One key issue is familiarity. Brown and co. have taken two elements that have always tested well among the under-tens – talking animals and theme parks – and snapped them like Duplo blocks into a framework that recalls the split-level reality of Inside Out. Our heroine June (voiced first by Sofia Mali, then Brianna Denski) is a spirited suburban preteen who spends her waking hours designing small-scale log flumes and loop-the-loops for her collection of plush toys. Her faith in play is first tested when her mother is hospitalised with an unnamed condition – trigger warnings may be necessary for families who’ve undergone similar experiences – then reaffirmed when she ventures off the beaten track at maths camp and discovers the Disneyland of her daydreams has become an actual thing.

The whistlestop tour we get alights upon several idiosyncratic, Pixar-ish touches. June has a funny, catastrophising vision of her pop allowing the family home to descend into crows-nesting-in-the-fridge disarray, and having the real park overrun by zombified merchandise is an amusingly surreal flourish.
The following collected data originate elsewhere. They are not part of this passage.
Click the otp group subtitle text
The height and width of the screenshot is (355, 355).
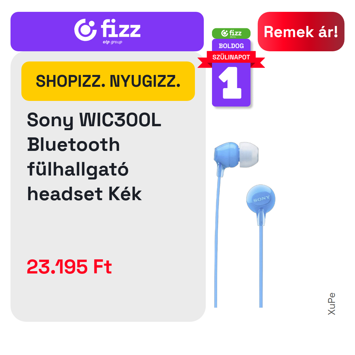(x=112, y=42)
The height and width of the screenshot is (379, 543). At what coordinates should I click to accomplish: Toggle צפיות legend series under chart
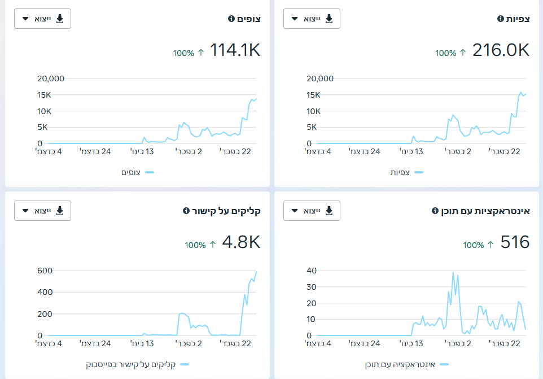pyautogui.click(x=406, y=172)
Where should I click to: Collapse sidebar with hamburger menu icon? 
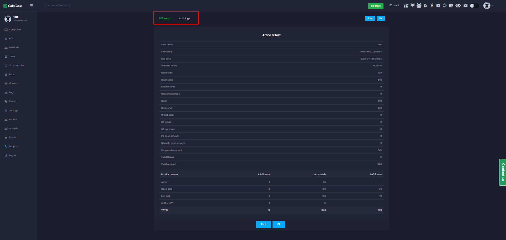tap(32, 6)
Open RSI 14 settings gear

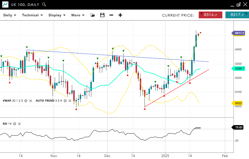[x=15, y=124]
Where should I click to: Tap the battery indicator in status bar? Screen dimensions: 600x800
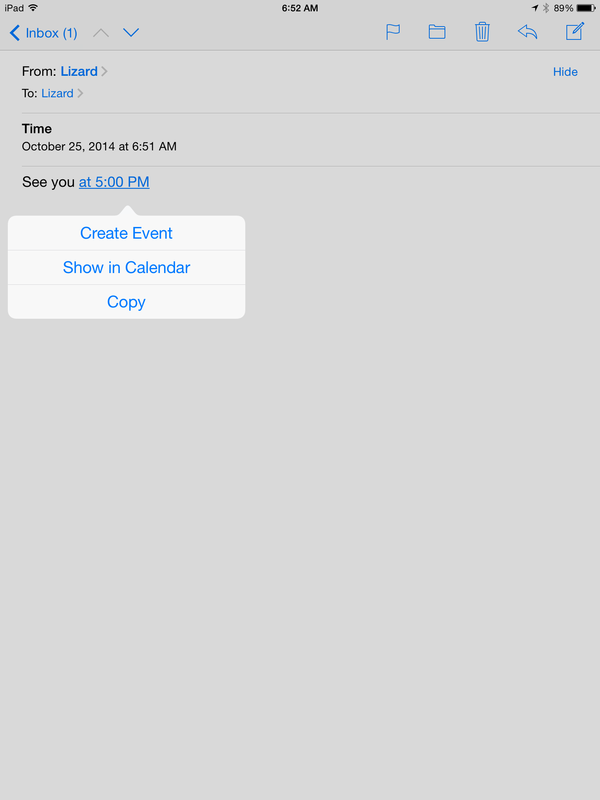point(586,8)
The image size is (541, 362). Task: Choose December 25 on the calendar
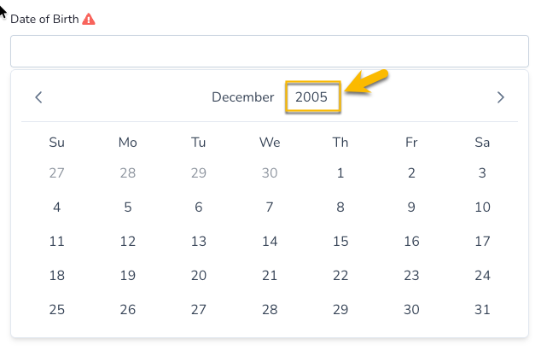point(57,310)
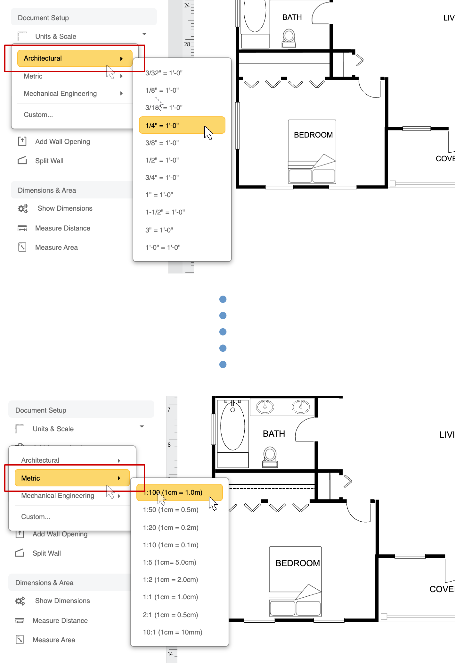Click Units & Scale ruler icon in upper panel
The width and height of the screenshot is (455, 664).
click(x=22, y=36)
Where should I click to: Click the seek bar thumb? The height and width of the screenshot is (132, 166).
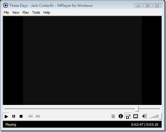click(137, 109)
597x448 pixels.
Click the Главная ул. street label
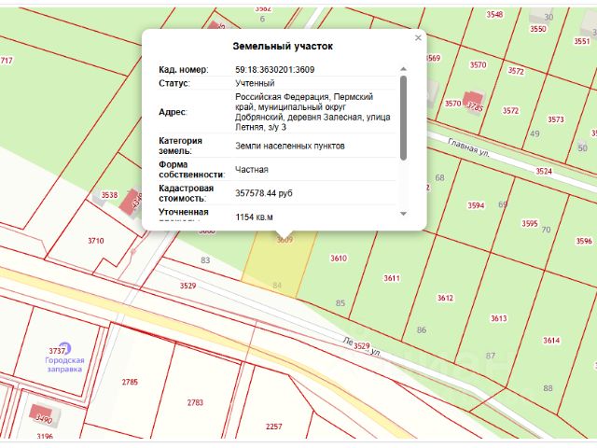(468, 147)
Still, too often it succumbs to the default mode of so much makeweight digimation: a manic movement, indistinguishable from panicky insecurity, which yanks us past anything of substance, and shucks off all but the mildest charm. This theme park exists not to explore the strengths and limitations of June’s imagination, but so the characters can be pinballed around at 100mph. The eye is caught and sometimes diverted – with its Slush Puppie palette, it’s uncommonly pretty – but very little about it sticks. 

Wonder Park is now playing in cinemas nationwide.